Bridging the numerical-physical gap in acoustic holography via end-to-end differentiable structural optimization

Abstract

Acoustic holography provides a practical means of flexibly controlling acoustic wavefronts. However, high-fidelity shaping of acoustic fields remains constrained by the numerical-physical gap inherent in conventional phase-only designs. These approaches realize a two-dimensional phase-delay profile as a three-dimensional thickness-varying lens, while neglecting wave-matter interactions arising from the lens structure.

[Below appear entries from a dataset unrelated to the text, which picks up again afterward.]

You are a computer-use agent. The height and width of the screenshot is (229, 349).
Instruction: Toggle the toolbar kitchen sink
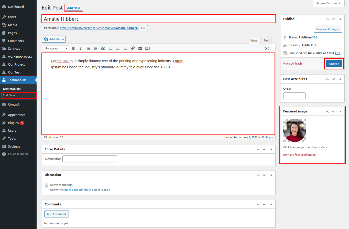147,48
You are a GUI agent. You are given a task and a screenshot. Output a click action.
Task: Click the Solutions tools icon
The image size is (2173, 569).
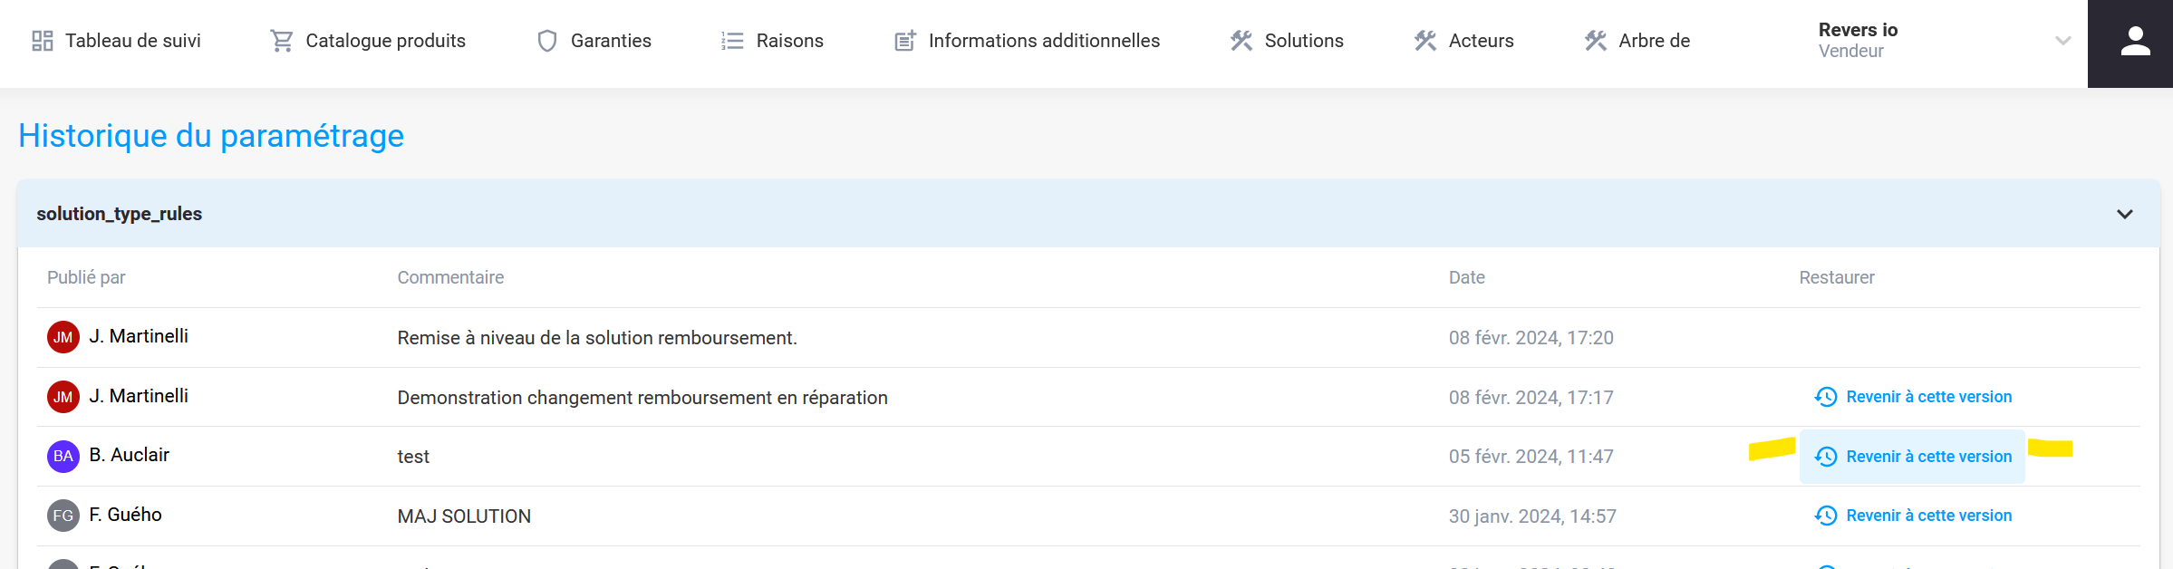click(1241, 41)
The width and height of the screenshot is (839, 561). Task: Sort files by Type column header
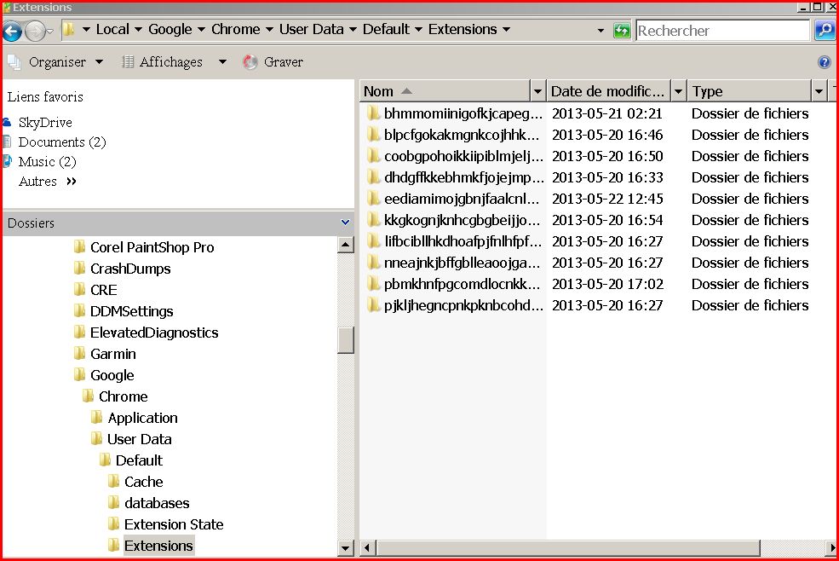tap(748, 91)
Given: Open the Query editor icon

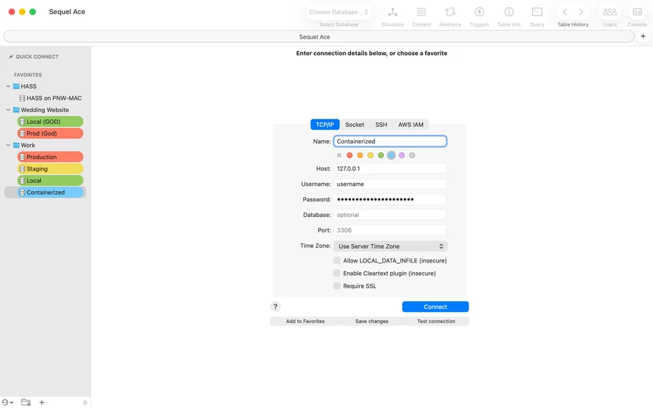Looking at the screenshot, I should (x=537, y=12).
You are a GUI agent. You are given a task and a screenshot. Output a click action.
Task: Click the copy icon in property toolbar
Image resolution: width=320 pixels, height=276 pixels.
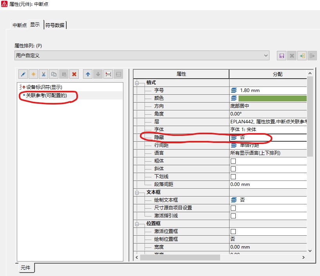[54, 74]
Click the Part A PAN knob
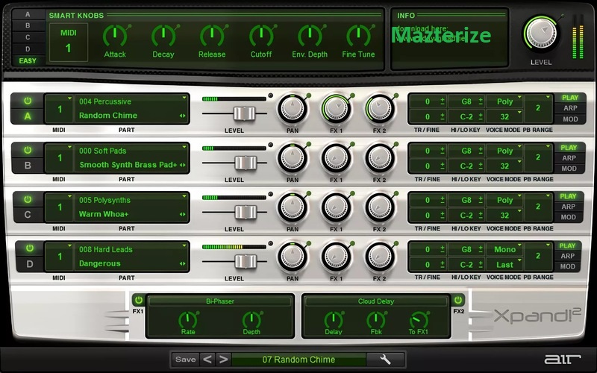 point(293,109)
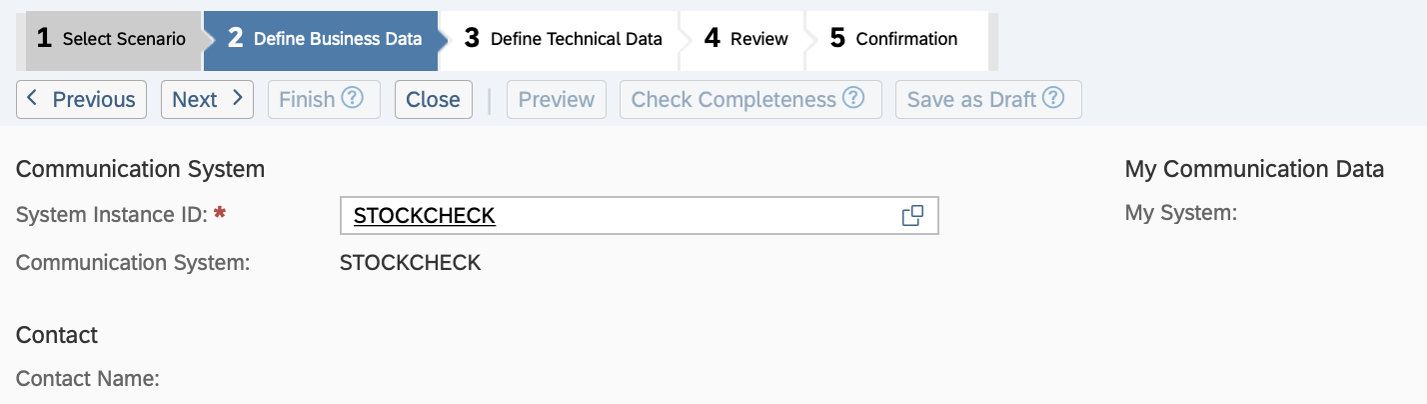The height and width of the screenshot is (404, 1427).
Task: Close the wizard with Close button
Action: coord(433,100)
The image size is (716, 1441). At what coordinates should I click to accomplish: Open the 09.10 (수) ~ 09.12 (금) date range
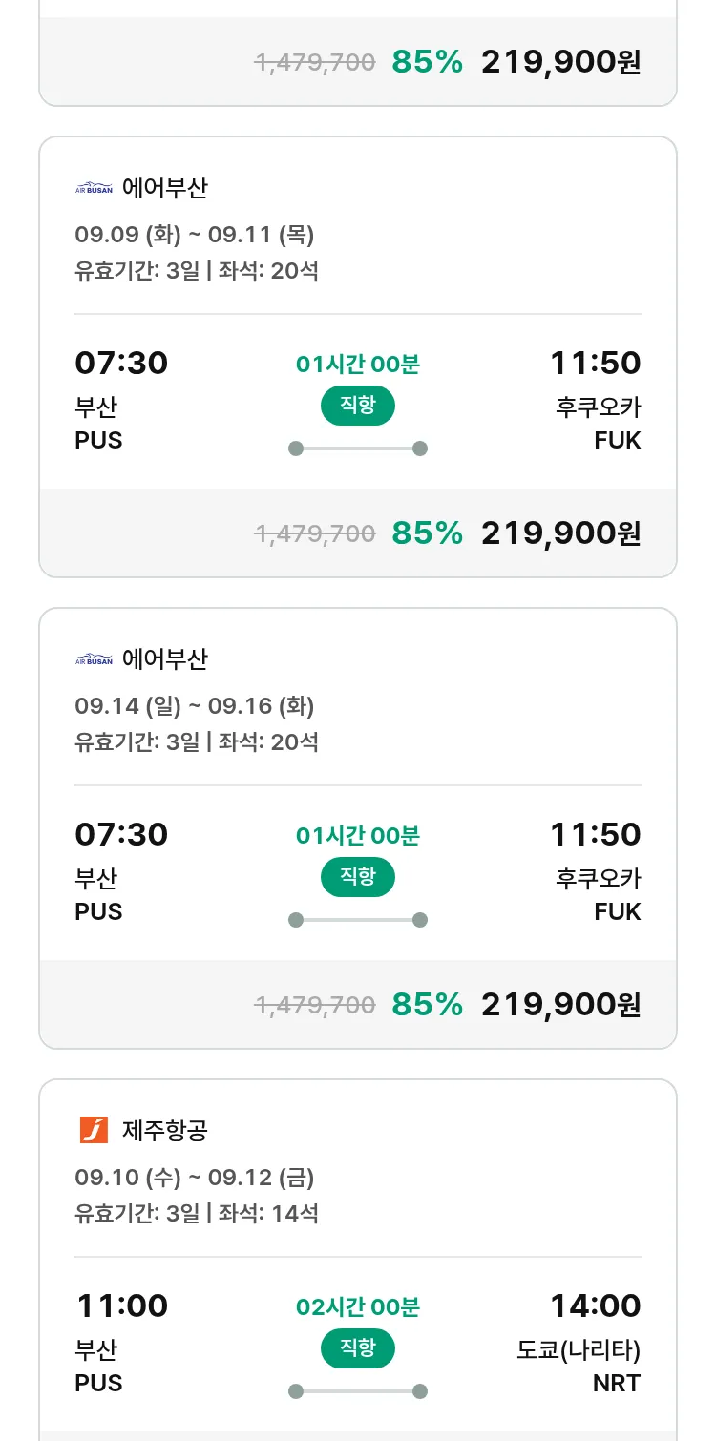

Here, we introduce an end-to-end, physics-aware differentiable structural optimization framework that directly incorporates three-dimensional lens geometries into the acoustic simulation and optimization loop. Using a novel differentiable relaxation, termed Differentiable Hologram Lens Approximation (DHLA), the lens geometry is treated as a differentiable design variable, ensuring intrinsic consistency between numerical design and physical realization. The resulting Thickness-Only Acoustic Holograms (TOAHs) significantly outperform state-of-the-art phase-only acoustic holograms (POAHs) in field reconstruction fidelity and precision under complex conditions. We further demonstrate the application of the framework to spatially selective neuromodulation in a neuropathic pain mouse model, highlighting its potential for non-invasive transcranial neuromodulation. In summary, by reconciling numerical design with physical realization, this work establishes a robust strategy for high-fidelity acoustic wavefront shaping in complex environments.

Figures (16)

• Figure 1: Conventional phase-only versus geometry-centric thickness-only acoustic hologram optimization. (A, D) Pipelines of the conventional phase-only and the proposed thickness-only acoustic hologram. (B, E) Optimized holograms and simulated acoustic fields in the phase-only and thickness-only hologram frameworks, respectively. (C, F) Implemented holograms and measured acoustic fields in physical domain where the holograms are fabricated as lenses.
• Figure 2: Differentiable hologram lens approximation and end-to-end optimization of acoustic hologram geometry. (A) End-to-end differentiable optimization pipeline for TOAH design. A continuous lens parameter map $\theta$ is mapped to a three-dimensional lens geometry via the DHLA, followed by acoustic wave simulation and loss calculation. The histogram illustrates the resulting quasi-binary distribution of the optimized lens. (B) Optimization trajectory of the proposed framework. The loss function decreases over iterations as the hologram geometry evolves to better reproduce the target acoustic field. Representative snapshots of the lens geometry and corresponding simulated acoustic fields illustrate the progressive improvement in reconstruction during optimization.
• Figure 3: Transcranial ultrasound neuromodulation setup using the proposed TOAH framework. (A) Target regions for multi-focal neuromodulation in the mouse brain, including the ventral posterior nuclei (VP) and periaqueductal gray (PAG). (B) Numerical simulation setup for transcranial acoustic field synthesis through a rodent skull model. Red circles indicate the target focal points. (C) Exploded view of the holographic ultrasound module consisting of a transmit aperture, the hologram lens, and an acoustic coupling cone. (D) Experimental setup for transcranial stimulation using a stereotaxic transducer holder and a custom ultrasound transducer aligned with the rodent model. (E) Structural design of the transducer assembly showing the PZT-4 disk, matching layer (alumina–epoxy), air backing layer, and the hologram lens fabricated via 3D printing.
• Figure 4: Consistency between optimization and fabrication domains. (A) Reconstructed three-dimensional acoustic pressure fields in both domains for single-, dual-, and tri-focal configurations. (B) Quantitative performance metrics: (a) cross-domain field accuracy, (b) peak focal pressure, (c) energy leakage ratio, (d) focal intensity uniformity (red dashed line indicates the threshold for insufficient uniformity), (e,f) axial and lateral full width at half maximum (FWHM), and (g) -6 dB focal volume.
• Figure 5: Ex vivo validation of transcranial acoustic field reconstruction. Representative experimentally measured acoustic intensity fields for single-, dual-, and tri-focal configurations using Diff-PAT and the proposed TOAH. Left panels show the measured three-dimensional intensity distributions, and right panels show the corresponding –6 dB thresholded fields highlighting the reconstructed focal regions.